The young man reached a strong, firm arm around the frail man and lifted him out of the coffin in one swift motion to a standing position. "Do you want to see what it's like outside?"
"Yes, open the curtains," he answered. A long, deep sigh escaped his thin lips. The moon and stars hid their faces behind clouds in the dark sky. "How awful it is to remain an old man. These defective genes! I curse the day I was transformed. What cruelties I must endure."
Brent asked him, "Master, do you wish to go out for a bite or wait till you get to the work at the parlor?"
"To tell the truth, I'd rather have a good, stiff shot of whisky," he said, deep in thought. "It has been so many years. . . how many years has it been? I can't seem to remember."
Brent left him standing at the window and returned with a glucometer and testing strip. He pointed to the sofa, and the older man sat down on the middle cushion. "Hold your finger still," he said. A prick brought forth a dark blood droplet to be placed on a testing strip and then inserted into the glucometer until a beep announced its completion. The young man looked at the number and declared, "Yep, you're a quart low."
The older man's eyes flashed with anger. "None of that, just calculate how much blood I need."
"Hmm, I'd say a whole cup right away."
Red liquid gurgled in a water cooler in the living room corner. Brent measured it in a black cup and placed it in the Master's trembling hands. The older man's lips were stained crimson as he drank. His pallor began to disappear, replaced by light pink in his cheeks, and he stood up. "Now, that's more like it."
A hanger hung over the door knob holding a black suit coat and trousers, white dress shirt and black bow tie. He raised an eyebrow in question to Brent.
"The mortuary called. Two clients arrived this afternoon," he answered. Brent helped him with buttons and brought him false teeth without fangs. Rutherford's cheeks plumped out, no longer sunken. His other set of teeth were dried and placed in a small box, which he dropped into the front pocket of his jacket.

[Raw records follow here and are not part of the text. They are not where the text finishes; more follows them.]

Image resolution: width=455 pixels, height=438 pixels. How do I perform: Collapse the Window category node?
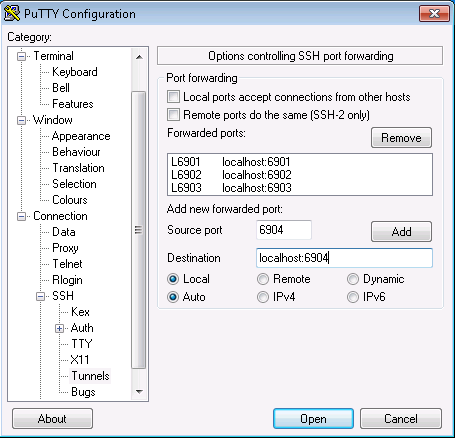point(21,120)
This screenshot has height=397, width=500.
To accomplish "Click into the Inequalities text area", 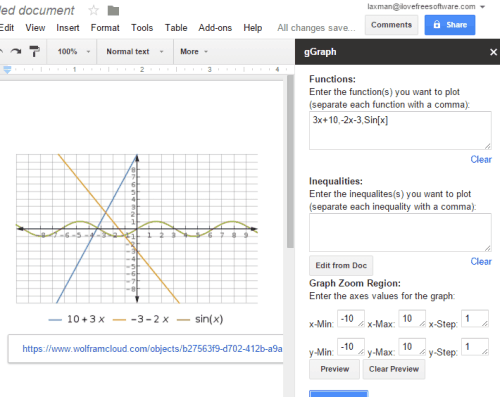I will click(400, 232).

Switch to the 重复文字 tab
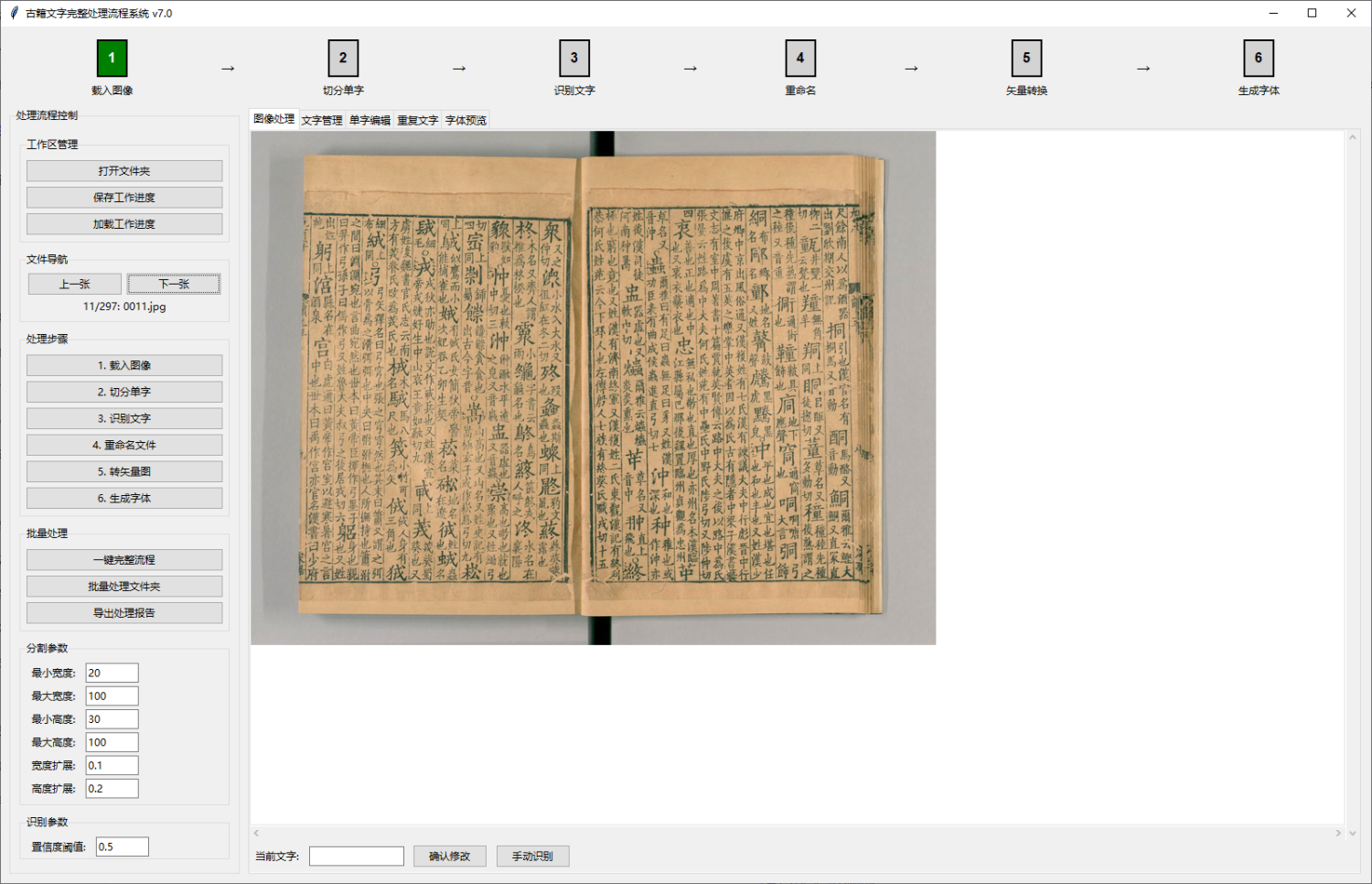pyautogui.click(x=417, y=119)
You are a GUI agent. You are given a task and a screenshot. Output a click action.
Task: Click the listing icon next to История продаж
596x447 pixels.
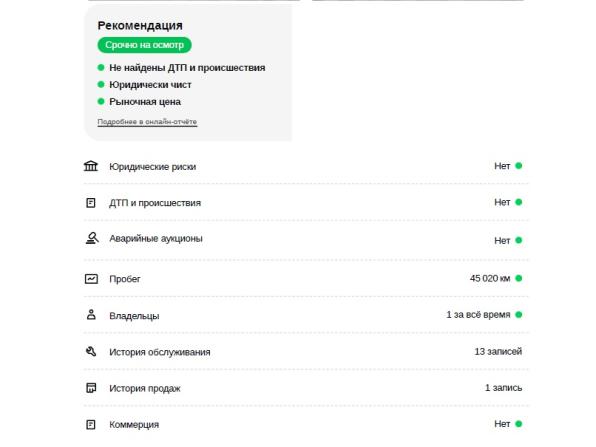point(91,388)
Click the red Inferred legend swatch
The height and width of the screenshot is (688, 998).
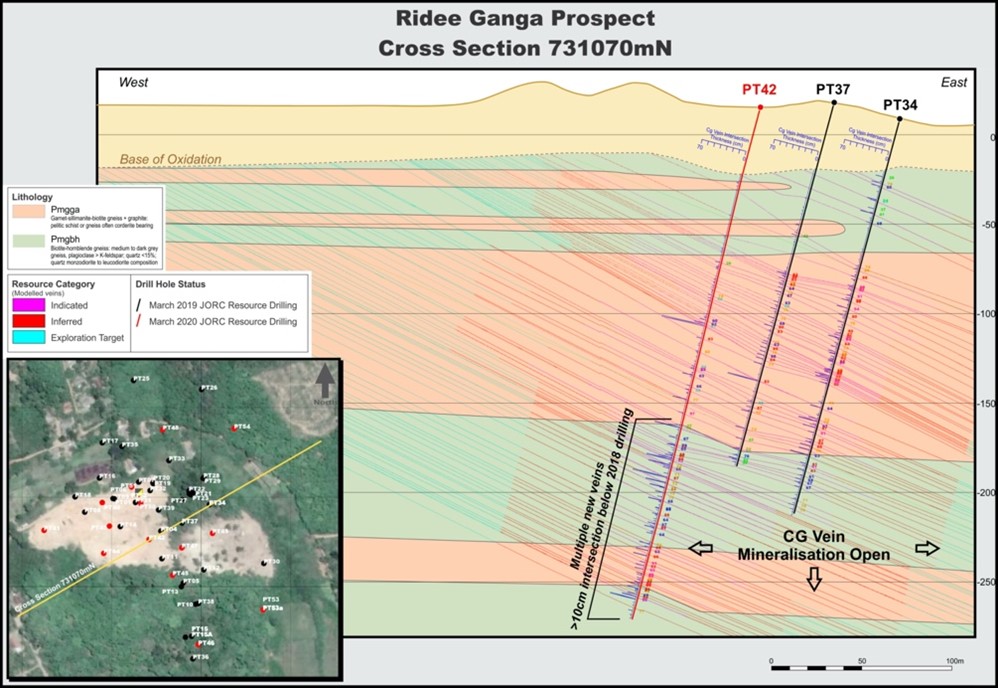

Outside, Brent warmed up the new red truck's engine, special ordered from Roanoke two months ago. He was about 5' 10" tall, four inches taller than Rutherford and 35 pounds heavier. The young man worked at the local library during mornings with fewer patrons, his only outside source of human contact. This working arrangement allowed time to read and indulge in internet surfing. His needs were few, so most of his paycheck was stashed in a shoe box under his bed.
Brent wore jeans most of the time. Today he wore a mint green shirt. Two other shirts, identical in style, in shades of yellow and tan comprised his working attire. Red hair, green eyes and a multitude of freckles gave credence to his Irish heritage. He had just celebrated his 22nd birthday and possessed a face that seldom smiled. Pizza was his favorite food, and he was careful to eat it hours before the Master rose so the aroma would not permeate the air. Brent stepped on the gas and revved the engine.
Rutherford locked the front door and held onto the strap, pulling himself up into the truck. The funeral home was a 10-minute drive from their mountain home. The old home place lay hidden in the tall mountains, thick with trees and brush off the main road. His mother was buried behind the house in her lush garden.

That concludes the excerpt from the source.